Stories
Slash Boxes
Comments

SoylentNews is people

SoylentNews is powered by your submissions, so send in your scoop. Only 18 submissions in the queue.

Ask SN: Best Way to Report a Major Security Problem at a Cellular Carrier?

posted by janrinok on Sunday July 19 2015, @07:58AM   Printer-friendly
from the good-luck-with-that dept.

An Anonymous Coward writes:

I tried to return an item to a nearby carrier-owned store, but they couldn't find my information. They never gave me a printed receipt and couldn't look it up with my phone number or name.

Now here's where it gets fishy: the clerk wanted to log into my e-mail account with the store's computer! When I told him I didn't have a web mail like GMail, etc, he asked another guy, who also said I should just log into it from there and find it.

I'm pretty sure I was giving deer-in-headlights looks while I was there. Flabbergasted is probably the word. Considering their "POS" system is based on Windows and has regular problems, this just seems tailor-made for keylogging, social engineering, or worse. I probably won't use my credit card there again.

So my question: how do I report this? Just calling customer care obviously won't cut it. I have a very hard time believing this is SOP, and that this is probably just this store--and where there's one, there are probably more.

Original Submission

 
This discussion has been archived. No new comments can be posted.
Ask SN: Best Way to Report a Major Security Problem at a Cellular Carrier? | Log In/Create an Account | Top | 24 comments | Search Discussion
Display Options Threshold/Breakthrough Mark All as Read Mark All as Unread
The Fine Print: The following comments are owned by whoever posted them. We are not responsible for them in any way.
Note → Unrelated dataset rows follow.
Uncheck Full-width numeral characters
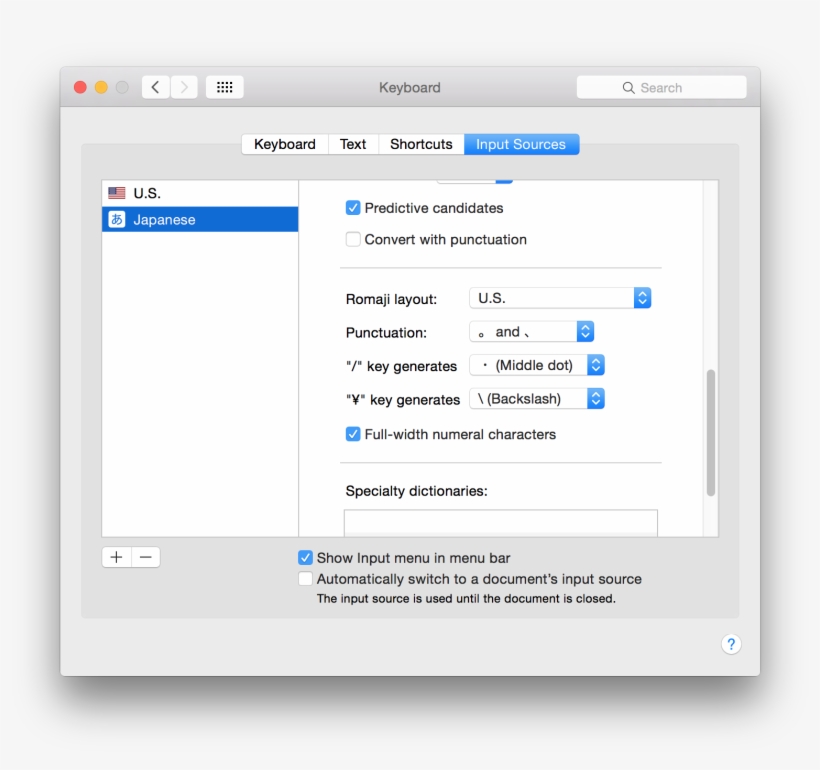Image resolution: width=820 pixels, height=770 pixels. [353, 434]
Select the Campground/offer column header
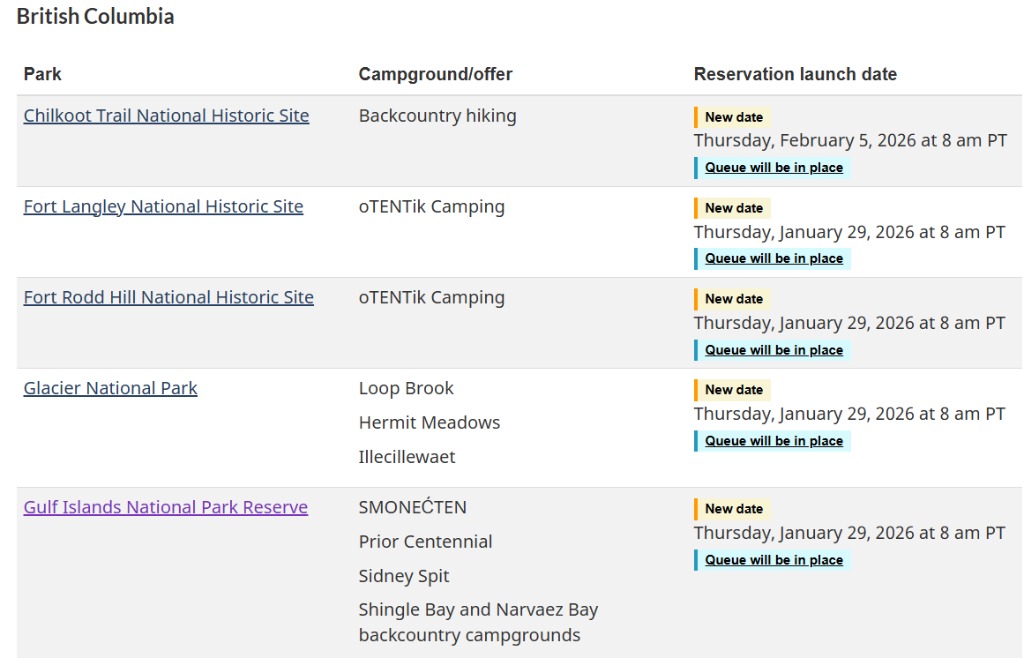The image size is (1024, 658). (435, 74)
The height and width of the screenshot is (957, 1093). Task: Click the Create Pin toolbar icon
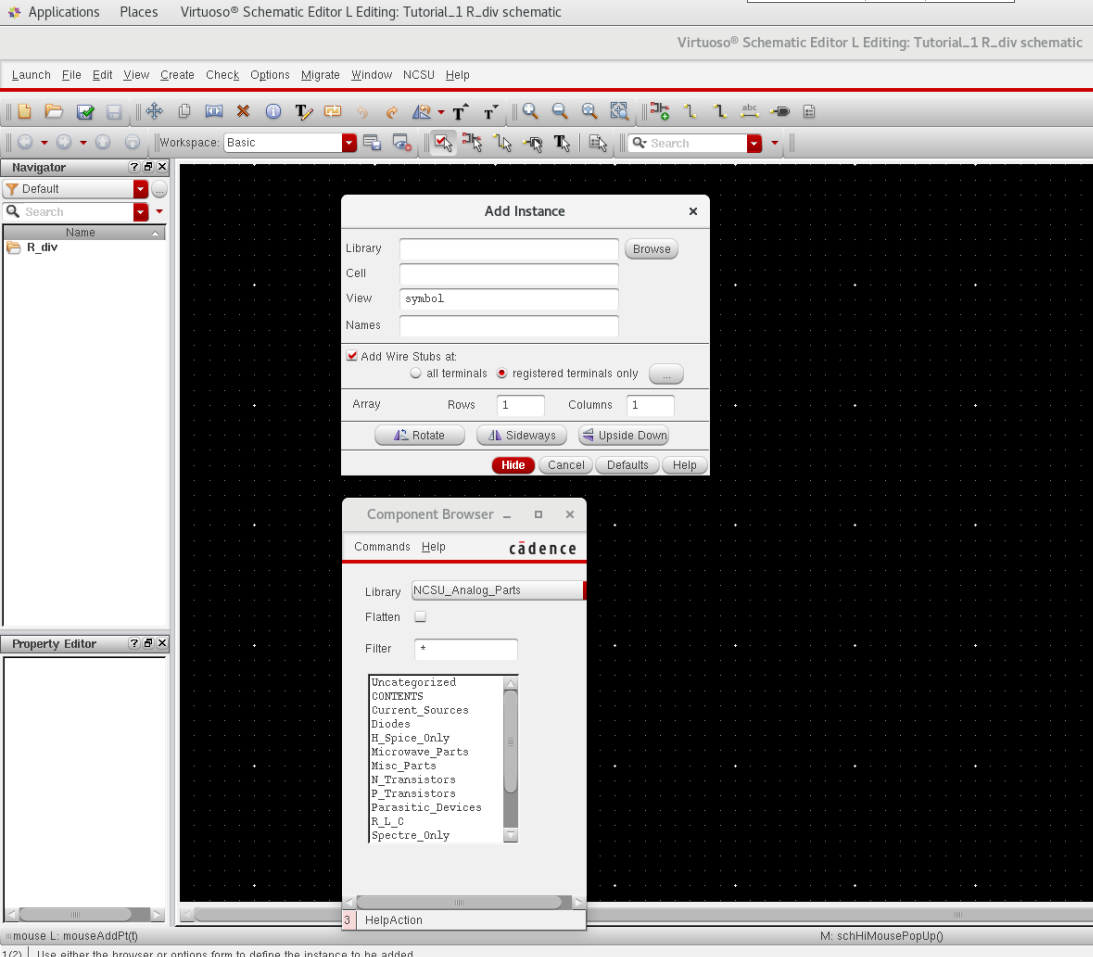pos(782,112)
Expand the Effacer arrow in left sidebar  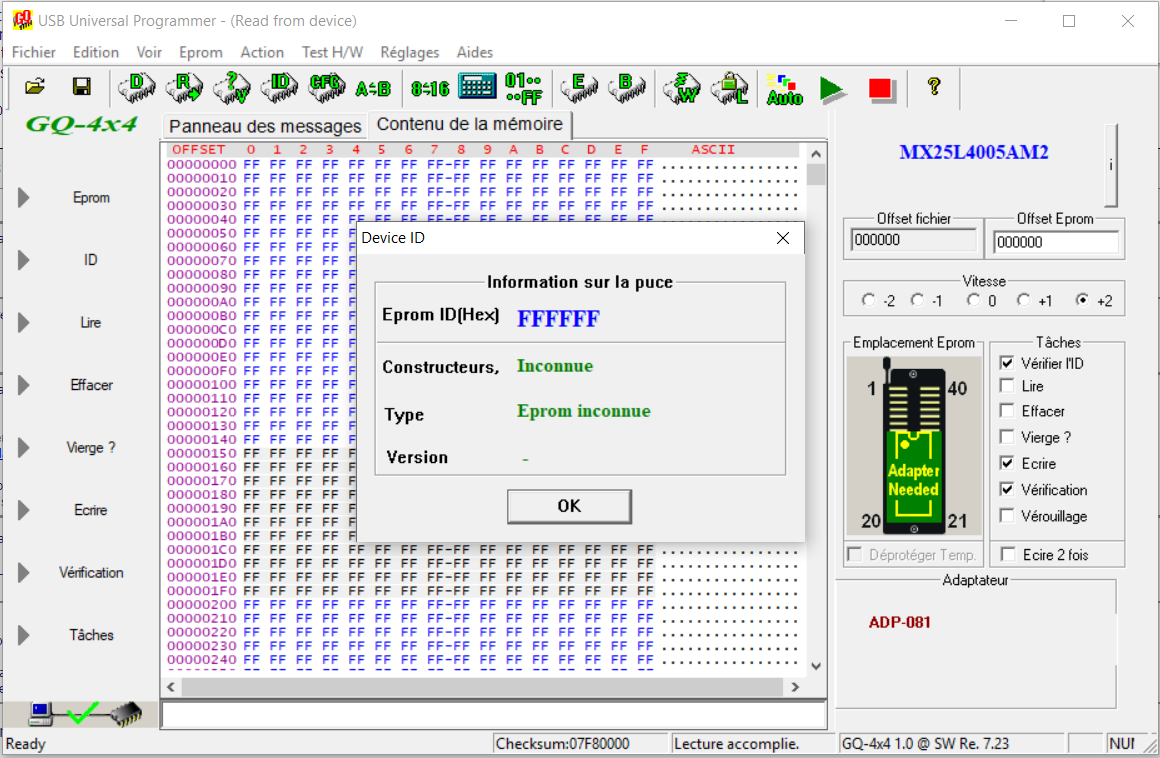coord(24,385)

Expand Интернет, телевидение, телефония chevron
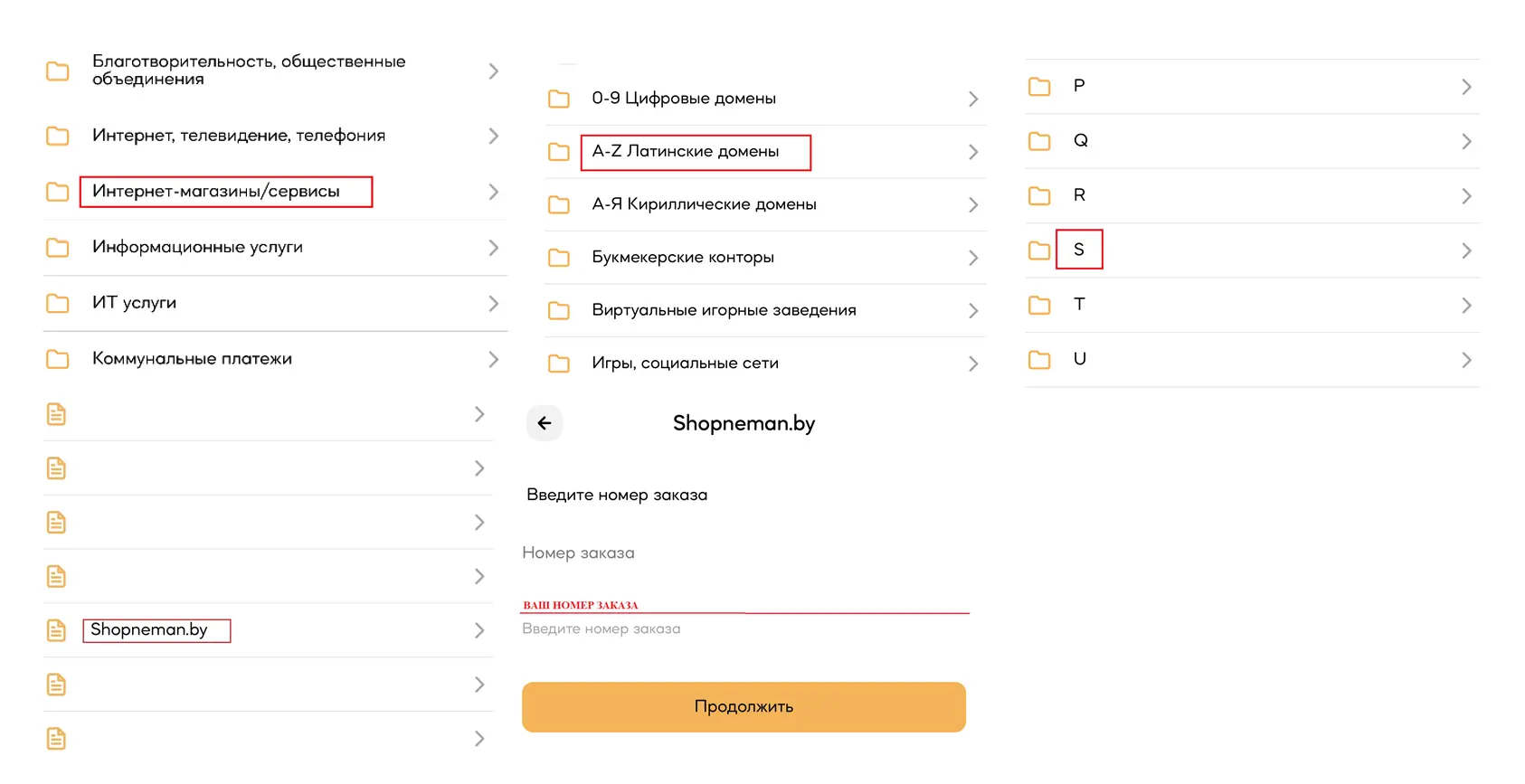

  • (Score: 0) by Anonymous Coward on Sunday July 19 2015, @09:16AM

    by Anonymous Coward on Sunday July 19 2015, @09:16AM (#210993)

    Everyone who goes deer-in-headlights will be like you and say "no way", and everyone who hasn't got that competence will also lack it at home, without adblock/hosts/firewall/etc and with crapware. Maybe the problem is avoided when it matters?

    Or you can hope for the best for the future, call head office, patch through to legal or to high tier customer service, and tell them for liability reasons to update their playbook, to inform customers without support onhand that they'll have to return with it.

  • (Score: 0) by Anonymous Coward on Sunday July 19 2015, @01:46PM

    by Anonymous Coward on Sunday July 19 2015, @01:46PM (#211049)

    tell them for liability reasons

    This, talk to them in terms that mean something to them. "Liability", "Cost", "Exposure", "Bad Press" all all words that may resonate with these corporate drones.
    Things like "bad practice" or "one unhappy customer" mean nothing. "Cost", "Liability" means a lot more.

    Also, "your call is very important to us"

    • (Score: 0) by Anonymous Coward on Sunday July 19 2015, @06:01PM

      by Anonymous Coward on Sunday July 19 2015, @06:01PM (#211138)

      Adblock? Jesus christ it's hopeless.

      The illusion of security is not the same thing as security.

      • (Score: 0) by Anonymous Coward on Monday July 20 2015, @09:51AM

        by Anonymous Coward on Monday July 20 2015, @09:51AM (#211354)

        It's an illusion to reduce entry vectors with adblock, noscript, requestpolicy?